Supplied records Block Start

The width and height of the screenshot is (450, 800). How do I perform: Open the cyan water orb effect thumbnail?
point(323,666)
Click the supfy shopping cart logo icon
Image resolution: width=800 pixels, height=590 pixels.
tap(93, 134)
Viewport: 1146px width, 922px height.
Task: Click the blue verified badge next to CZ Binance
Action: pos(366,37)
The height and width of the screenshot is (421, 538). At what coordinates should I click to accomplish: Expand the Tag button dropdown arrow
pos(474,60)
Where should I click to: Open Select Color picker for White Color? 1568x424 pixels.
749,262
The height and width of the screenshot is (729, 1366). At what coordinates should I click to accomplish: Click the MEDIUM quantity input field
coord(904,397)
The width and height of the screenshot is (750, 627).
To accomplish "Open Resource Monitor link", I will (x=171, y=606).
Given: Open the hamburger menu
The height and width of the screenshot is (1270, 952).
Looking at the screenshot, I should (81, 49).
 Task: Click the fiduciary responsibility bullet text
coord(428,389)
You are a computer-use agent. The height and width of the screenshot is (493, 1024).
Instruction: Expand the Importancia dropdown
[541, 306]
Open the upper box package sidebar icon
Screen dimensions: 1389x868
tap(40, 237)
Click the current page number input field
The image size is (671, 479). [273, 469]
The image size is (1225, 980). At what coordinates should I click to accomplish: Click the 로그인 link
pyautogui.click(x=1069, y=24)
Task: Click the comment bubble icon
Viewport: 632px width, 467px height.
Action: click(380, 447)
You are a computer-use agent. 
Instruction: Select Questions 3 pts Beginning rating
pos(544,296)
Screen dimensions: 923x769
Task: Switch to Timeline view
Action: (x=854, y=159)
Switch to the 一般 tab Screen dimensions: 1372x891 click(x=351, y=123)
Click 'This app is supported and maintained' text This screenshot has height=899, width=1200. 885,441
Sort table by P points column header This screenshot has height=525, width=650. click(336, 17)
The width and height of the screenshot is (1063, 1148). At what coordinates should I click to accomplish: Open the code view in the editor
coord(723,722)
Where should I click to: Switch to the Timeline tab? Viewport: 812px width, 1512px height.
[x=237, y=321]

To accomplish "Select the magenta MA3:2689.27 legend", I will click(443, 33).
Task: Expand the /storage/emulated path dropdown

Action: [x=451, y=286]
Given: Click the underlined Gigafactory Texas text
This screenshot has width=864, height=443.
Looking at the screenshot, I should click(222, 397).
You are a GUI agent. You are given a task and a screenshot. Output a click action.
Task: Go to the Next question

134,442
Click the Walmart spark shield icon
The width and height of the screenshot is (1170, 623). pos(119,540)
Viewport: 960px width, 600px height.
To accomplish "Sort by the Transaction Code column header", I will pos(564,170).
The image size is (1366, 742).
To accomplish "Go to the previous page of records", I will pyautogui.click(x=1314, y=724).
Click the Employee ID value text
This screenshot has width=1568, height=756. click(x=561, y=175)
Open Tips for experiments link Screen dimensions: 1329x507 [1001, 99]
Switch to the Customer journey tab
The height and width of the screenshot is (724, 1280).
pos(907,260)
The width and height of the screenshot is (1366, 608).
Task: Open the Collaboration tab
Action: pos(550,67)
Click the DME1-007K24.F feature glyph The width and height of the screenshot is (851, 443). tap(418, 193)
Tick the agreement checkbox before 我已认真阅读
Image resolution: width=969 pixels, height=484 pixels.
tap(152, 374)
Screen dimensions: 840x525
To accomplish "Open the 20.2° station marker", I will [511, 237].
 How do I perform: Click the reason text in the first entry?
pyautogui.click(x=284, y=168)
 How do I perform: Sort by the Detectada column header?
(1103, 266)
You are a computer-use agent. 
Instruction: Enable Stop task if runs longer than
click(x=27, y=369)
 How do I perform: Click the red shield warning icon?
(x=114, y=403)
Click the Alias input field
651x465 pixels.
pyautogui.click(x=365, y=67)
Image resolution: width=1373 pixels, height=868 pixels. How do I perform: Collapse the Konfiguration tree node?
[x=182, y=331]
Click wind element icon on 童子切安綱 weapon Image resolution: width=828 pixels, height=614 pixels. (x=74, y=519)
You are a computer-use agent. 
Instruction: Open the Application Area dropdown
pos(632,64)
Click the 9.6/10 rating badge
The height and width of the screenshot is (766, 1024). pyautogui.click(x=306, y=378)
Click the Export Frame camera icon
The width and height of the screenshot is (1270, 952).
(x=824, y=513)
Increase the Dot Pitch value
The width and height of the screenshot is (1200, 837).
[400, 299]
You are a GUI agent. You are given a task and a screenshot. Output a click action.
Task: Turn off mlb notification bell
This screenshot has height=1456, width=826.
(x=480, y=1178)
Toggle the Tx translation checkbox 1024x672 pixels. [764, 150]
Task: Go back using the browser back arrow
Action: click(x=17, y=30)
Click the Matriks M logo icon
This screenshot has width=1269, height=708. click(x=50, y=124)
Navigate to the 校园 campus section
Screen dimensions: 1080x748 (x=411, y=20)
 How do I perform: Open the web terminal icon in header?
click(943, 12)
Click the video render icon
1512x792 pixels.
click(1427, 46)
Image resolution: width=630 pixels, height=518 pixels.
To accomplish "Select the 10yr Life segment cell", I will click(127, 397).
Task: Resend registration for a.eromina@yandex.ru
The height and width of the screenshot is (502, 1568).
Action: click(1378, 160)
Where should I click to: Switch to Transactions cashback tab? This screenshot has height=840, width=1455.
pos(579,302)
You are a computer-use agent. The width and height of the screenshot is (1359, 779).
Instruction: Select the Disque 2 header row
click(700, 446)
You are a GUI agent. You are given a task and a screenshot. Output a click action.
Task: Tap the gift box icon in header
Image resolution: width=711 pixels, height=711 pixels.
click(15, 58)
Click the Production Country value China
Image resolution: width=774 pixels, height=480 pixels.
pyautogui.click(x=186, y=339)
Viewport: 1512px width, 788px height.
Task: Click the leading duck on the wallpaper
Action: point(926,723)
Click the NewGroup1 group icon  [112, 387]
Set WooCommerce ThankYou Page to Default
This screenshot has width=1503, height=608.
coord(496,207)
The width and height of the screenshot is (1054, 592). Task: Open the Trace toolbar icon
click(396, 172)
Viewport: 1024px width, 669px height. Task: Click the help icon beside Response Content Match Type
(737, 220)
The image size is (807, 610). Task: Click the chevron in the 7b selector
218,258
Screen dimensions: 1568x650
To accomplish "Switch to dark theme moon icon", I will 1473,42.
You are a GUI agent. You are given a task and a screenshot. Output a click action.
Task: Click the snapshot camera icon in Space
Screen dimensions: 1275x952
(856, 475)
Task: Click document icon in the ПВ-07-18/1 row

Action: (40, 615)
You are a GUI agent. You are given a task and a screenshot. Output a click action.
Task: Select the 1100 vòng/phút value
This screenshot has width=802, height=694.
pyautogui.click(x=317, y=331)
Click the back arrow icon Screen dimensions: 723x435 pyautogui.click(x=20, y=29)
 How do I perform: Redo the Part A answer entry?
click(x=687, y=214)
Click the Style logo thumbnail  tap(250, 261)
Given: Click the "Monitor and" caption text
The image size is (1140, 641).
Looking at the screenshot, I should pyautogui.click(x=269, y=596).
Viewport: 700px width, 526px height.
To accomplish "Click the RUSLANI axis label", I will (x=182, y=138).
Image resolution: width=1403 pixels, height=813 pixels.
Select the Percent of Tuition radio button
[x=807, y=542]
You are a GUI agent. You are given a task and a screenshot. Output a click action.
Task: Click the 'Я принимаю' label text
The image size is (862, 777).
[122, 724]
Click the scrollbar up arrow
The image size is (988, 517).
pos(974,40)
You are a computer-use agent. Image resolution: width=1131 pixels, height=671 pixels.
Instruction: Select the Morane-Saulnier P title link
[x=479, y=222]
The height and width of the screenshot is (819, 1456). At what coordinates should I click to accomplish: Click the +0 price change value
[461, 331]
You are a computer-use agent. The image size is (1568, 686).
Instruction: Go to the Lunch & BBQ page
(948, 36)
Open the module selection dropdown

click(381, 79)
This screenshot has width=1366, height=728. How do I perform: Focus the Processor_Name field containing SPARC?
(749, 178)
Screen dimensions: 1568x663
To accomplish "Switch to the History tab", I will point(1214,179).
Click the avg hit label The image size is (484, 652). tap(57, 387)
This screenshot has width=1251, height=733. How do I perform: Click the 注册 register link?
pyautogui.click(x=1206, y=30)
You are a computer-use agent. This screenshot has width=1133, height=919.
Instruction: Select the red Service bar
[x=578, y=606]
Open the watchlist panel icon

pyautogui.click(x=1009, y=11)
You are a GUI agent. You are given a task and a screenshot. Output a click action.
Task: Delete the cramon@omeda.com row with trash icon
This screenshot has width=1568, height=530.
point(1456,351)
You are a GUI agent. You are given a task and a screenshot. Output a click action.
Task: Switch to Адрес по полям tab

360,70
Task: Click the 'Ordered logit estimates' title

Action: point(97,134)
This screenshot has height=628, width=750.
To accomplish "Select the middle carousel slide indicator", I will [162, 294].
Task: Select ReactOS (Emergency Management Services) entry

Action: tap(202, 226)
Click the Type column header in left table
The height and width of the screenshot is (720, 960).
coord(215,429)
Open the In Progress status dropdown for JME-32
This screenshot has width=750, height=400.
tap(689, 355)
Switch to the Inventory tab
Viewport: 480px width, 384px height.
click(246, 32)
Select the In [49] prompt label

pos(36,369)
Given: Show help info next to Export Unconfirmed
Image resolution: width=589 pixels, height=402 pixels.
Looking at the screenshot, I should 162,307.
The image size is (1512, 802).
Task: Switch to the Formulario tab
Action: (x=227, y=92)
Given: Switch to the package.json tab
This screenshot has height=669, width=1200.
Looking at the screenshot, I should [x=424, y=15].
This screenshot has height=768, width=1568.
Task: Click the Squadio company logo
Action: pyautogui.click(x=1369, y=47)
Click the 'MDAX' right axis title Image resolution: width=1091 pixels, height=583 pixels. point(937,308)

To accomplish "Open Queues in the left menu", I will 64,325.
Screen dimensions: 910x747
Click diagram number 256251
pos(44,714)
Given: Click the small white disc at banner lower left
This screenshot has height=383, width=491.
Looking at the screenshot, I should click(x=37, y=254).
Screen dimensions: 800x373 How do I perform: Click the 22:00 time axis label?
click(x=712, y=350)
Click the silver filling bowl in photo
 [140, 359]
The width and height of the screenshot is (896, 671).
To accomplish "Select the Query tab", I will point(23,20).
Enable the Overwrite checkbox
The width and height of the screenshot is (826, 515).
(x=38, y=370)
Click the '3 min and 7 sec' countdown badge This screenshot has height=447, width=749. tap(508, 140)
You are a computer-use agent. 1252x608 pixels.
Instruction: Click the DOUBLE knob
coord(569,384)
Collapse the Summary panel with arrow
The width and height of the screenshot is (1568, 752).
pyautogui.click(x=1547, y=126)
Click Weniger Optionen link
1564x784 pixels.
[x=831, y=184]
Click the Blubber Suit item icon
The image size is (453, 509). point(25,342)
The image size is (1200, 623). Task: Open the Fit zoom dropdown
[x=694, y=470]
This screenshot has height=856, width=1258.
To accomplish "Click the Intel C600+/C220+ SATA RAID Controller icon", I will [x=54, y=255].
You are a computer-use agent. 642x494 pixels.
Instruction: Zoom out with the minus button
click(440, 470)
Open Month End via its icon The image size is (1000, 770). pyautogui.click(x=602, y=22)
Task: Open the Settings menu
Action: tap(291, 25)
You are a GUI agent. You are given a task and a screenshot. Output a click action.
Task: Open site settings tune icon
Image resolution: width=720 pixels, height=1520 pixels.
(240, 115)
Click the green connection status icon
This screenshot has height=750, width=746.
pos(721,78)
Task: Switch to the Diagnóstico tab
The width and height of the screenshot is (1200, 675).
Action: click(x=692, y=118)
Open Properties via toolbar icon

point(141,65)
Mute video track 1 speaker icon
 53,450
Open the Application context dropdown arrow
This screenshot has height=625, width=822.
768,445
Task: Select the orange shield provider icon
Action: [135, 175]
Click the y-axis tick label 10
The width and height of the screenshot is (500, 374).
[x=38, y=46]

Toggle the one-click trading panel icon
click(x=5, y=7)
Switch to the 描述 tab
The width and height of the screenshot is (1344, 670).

Supplied records Block End

(What you are asked to do):
Please restate the records word for word. Go from the first line to the line with "You are a computer-use agent. The height" and include both.

(Response area):
The width and height of the screenshot is (450, 800). How do I perform: Open the cyan water orb effect thumbnail?
point(323,666)
Click the supfy shopping cart logo icon
Image resolution: width=800 pixels, height=590 pixels.
tap(93, 134)
Viewport: 1146px width, 922px height.
Task: Click the blue verified badge next to CZ Binance
Action: pos(366,37)
The height and width of the screenshot is (421, 538). At what coordinates should I click to accomplish: Expand the Tag button dropdown arrow
pos(474,60)
Where should I click to: Open Select Color picker for White Color? 1568x424 pixels.
749,262
The height and width of the screenshot is (729, 1366). At what coordinates should I click to accomplish: Click the MEDIUM quantity input field
coord(904,397)
The width and height of the screenshot is (750, 627).
To accomplish "Open Resource Monitor link", I will (x=171, y=606).
Given: Open the hamburger menu
The height and width of the screenshot is (1270, 952).
Looking at the screenshot, I should (81, 49).
 Task: Click the fiduciary responsibility bullet text
coord(428,389)
You are a computer-use agent. The height and width of the screenshot is (493, 1024).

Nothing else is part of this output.